Recipe: Phyto-licious Chocolate Muffins (whole grain, vegan option, low fat)



I had a bunch of odds and ends in my fridge: an overripe avocado, half a banana, a spot of applesauce, some leftover millet and a bit of whey from making Greek yogurt. What could I make that used all of them? Muffins, of course!

Avocados are a great source of beneficial fats, including anti-inflammatory phytosterols and oleic acid, similar to the main fat found in olive oil. That makes them a nutritious substitute for butter and oils in baking.  Along with the cocoa and fruit in this recipe, avocados also high in phytonutrients, such as carotenoids.

And in case you’re wondering: No, these muffins don’t taste like avocados. They taste like chocolate.

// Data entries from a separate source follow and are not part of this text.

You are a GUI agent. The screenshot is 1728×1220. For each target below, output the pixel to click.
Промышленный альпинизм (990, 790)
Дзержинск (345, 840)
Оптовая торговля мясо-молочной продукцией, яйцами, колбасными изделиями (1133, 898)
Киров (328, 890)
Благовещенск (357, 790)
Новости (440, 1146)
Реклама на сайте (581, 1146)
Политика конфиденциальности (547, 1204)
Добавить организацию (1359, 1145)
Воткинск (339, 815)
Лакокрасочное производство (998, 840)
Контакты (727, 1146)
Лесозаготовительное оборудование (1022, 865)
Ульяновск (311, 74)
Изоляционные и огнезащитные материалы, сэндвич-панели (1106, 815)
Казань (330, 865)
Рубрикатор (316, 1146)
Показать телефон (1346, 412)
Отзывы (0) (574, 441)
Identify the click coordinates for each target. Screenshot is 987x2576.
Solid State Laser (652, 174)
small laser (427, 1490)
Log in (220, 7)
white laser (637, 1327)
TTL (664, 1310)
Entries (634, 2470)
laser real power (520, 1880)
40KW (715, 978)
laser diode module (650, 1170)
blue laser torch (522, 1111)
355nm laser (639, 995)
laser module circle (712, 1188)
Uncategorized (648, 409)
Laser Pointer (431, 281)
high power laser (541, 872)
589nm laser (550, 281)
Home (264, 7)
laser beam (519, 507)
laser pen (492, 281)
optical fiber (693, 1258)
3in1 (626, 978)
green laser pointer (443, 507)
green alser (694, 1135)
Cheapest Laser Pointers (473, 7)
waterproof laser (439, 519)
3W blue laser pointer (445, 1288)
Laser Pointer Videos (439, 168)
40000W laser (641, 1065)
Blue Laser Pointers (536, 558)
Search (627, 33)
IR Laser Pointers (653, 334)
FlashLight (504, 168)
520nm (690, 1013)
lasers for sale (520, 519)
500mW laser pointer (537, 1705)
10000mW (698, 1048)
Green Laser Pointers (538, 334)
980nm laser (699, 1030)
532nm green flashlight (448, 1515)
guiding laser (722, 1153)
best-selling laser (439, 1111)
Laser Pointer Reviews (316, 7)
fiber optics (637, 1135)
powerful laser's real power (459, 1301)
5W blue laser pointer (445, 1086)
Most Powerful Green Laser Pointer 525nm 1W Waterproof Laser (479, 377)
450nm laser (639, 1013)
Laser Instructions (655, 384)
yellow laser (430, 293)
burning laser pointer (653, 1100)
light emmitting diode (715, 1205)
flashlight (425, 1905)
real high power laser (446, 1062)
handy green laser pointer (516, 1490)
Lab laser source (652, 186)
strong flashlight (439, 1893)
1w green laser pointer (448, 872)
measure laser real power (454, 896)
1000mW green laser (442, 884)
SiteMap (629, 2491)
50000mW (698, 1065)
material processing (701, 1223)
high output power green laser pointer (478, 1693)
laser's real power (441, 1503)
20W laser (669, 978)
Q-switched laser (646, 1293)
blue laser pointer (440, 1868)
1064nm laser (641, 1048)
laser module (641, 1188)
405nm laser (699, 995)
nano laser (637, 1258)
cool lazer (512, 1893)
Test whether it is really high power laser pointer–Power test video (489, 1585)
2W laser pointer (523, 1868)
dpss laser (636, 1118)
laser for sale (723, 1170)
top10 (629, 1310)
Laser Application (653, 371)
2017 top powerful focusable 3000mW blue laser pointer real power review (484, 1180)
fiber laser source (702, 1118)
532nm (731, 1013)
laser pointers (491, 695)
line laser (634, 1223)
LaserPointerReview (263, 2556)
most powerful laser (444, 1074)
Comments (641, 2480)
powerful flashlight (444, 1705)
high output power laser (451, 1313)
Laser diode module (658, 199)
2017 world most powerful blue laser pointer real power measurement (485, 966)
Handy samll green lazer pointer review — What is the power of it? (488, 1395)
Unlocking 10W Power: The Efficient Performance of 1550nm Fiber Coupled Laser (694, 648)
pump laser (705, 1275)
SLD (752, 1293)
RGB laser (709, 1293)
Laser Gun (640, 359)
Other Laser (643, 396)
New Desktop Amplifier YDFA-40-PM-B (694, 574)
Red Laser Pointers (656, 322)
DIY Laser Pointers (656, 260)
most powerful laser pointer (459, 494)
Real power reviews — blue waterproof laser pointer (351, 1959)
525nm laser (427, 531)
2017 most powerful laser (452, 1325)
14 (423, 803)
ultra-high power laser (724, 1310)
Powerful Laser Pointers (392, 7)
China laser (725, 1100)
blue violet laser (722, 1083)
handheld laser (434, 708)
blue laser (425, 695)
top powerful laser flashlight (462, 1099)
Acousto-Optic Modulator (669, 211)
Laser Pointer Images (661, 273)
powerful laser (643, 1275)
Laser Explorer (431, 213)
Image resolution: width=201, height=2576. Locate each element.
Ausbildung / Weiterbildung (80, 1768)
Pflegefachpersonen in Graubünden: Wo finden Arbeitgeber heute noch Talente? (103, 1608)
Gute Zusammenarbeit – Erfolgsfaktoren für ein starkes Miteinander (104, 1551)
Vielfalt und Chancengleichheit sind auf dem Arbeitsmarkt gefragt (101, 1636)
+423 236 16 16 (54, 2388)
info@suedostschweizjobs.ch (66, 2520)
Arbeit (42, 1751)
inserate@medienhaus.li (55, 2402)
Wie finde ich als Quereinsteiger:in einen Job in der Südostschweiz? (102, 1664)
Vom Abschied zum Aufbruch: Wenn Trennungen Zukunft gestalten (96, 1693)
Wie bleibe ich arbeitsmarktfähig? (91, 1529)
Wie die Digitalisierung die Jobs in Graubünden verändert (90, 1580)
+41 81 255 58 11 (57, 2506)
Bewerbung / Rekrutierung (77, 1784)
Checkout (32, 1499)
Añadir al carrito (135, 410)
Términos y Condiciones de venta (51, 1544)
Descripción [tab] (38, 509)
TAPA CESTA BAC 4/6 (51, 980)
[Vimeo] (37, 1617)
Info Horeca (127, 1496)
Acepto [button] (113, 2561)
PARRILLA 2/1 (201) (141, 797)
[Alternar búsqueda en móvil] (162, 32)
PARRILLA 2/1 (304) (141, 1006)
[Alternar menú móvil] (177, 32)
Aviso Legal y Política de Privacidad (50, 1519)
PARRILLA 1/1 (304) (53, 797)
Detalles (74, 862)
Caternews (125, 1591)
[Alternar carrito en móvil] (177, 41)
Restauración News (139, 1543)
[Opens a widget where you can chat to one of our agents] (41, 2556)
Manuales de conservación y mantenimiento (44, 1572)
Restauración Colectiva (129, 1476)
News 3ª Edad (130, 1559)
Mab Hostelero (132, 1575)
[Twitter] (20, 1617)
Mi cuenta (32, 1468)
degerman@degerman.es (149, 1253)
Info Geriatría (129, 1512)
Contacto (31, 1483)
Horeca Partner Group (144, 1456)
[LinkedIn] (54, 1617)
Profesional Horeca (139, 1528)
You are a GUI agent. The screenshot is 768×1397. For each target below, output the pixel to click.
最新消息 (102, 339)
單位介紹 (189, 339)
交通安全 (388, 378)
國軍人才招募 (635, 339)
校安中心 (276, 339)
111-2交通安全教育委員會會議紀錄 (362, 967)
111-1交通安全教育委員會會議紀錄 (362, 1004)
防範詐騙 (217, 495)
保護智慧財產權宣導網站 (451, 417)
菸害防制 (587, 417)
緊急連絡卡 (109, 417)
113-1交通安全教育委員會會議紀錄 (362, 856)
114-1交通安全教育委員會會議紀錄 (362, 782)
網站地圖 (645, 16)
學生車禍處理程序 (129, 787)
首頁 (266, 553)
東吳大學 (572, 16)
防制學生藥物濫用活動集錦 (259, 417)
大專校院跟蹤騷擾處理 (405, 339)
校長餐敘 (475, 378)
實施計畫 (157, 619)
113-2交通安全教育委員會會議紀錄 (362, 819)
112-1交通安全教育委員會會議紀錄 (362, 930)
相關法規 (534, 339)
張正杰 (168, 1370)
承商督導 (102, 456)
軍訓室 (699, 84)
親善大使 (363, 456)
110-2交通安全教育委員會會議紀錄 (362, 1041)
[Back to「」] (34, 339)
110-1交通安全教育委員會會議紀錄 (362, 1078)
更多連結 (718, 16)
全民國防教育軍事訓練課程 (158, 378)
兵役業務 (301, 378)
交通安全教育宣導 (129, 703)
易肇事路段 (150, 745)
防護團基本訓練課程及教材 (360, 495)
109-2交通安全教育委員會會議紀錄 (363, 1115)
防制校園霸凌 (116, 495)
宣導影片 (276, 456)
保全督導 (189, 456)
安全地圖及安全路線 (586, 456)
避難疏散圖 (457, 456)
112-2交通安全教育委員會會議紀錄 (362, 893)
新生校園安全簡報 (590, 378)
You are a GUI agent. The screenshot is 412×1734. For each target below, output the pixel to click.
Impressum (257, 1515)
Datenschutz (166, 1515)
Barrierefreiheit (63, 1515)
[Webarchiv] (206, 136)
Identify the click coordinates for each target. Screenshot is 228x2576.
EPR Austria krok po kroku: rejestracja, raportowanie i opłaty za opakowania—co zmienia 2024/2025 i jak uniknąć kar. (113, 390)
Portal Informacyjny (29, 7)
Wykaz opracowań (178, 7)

  • 1 cup rolled oats (regular or quick)
  • 1 cup cooked millet, cooled
  • 1 1/4 cups whole-wheat flour (use white whole-wheat flour if available)
  • 1/4 cup cocoa powder
  • 1/4 cup xylitol or sugar
  • pinch freshly grated nutmeg
  • 1 Tablespoon baking powder
  • 1 teaspoon baking soda
  • 1/2 cup chocolate chips or chopped semi-sweet baking chocolate
  • 1 teaspoon vanilla
  • 3/4 cup unsweetened applesauce or mashed ripe banana, or a mix of the two
  • 1/2 cup plus 2 Tablespoons whey, nutmilk, or water
  • 1/2 cup mashed avocado


  • measuring cups and spoons
  • 2 mixing bowls
  • cookie sheet
  • muffin tin with 12 2 ½-inch cups
  • cooling rack


Making the muffins

  1. Toss the oats and millet and spread evenly on a cookie sheet or pie plate. Toast in a 400°F oven until slightly golden (12-15 minutes), stirring once or twice. Let cool.

    I toasted the grains in my halogen oven to save energy. (I baked the muffins in the regular oven, since I haven’t gotten a muffin pan to fit it yet.)
  2. Set aside 1/4 cup of the oats and millet mixture. Mix the rest with the other dry ingredients, including chocolate chips.
  3. Mix the avocado, banana or applesauce, liquid and vanilla together in a separate bowl.
  4. Add the wet ingredients to the dry ingredients and stir until well-mixed. Batter should be somewhat lumpy.
  5. Spoon batter into lined or greased muffin tin. Fill each cup about three-quarters full.
  6. Sprinkle the tops with the oat and millet mixture that you set aside earlier.
  7. Bake at 400°F for 15-18 minutes, or until an inserted toothpick comes out clean.
  8. Cool on racks before eating.


0 thoughts on “Recipe: Phyto-licious Chocolate Muffins (whole grain, vegan option, low fat)”

  1. I’m always impressed with your crazy concoction combinations. What’s your batting average on these mash-ups? How many duds vs. successes? It might be interesting to hear about attempts that went astray, like fermented tomatoes…

    • 100% success, of course! (Well, if you define success by “something edible.”) Honestly, when I’m making up a new recipe things usually turn out well. It’s when I’m using an existing recipe that I hit trouble, because I think I know what I’m doing. Like the time I make double-chocolate muffins and forgot to add any sweetener. They were a little weird. Still, when I split them in half and spread a little jelly on them they were decent. Or half decent. Or, um, I ate them.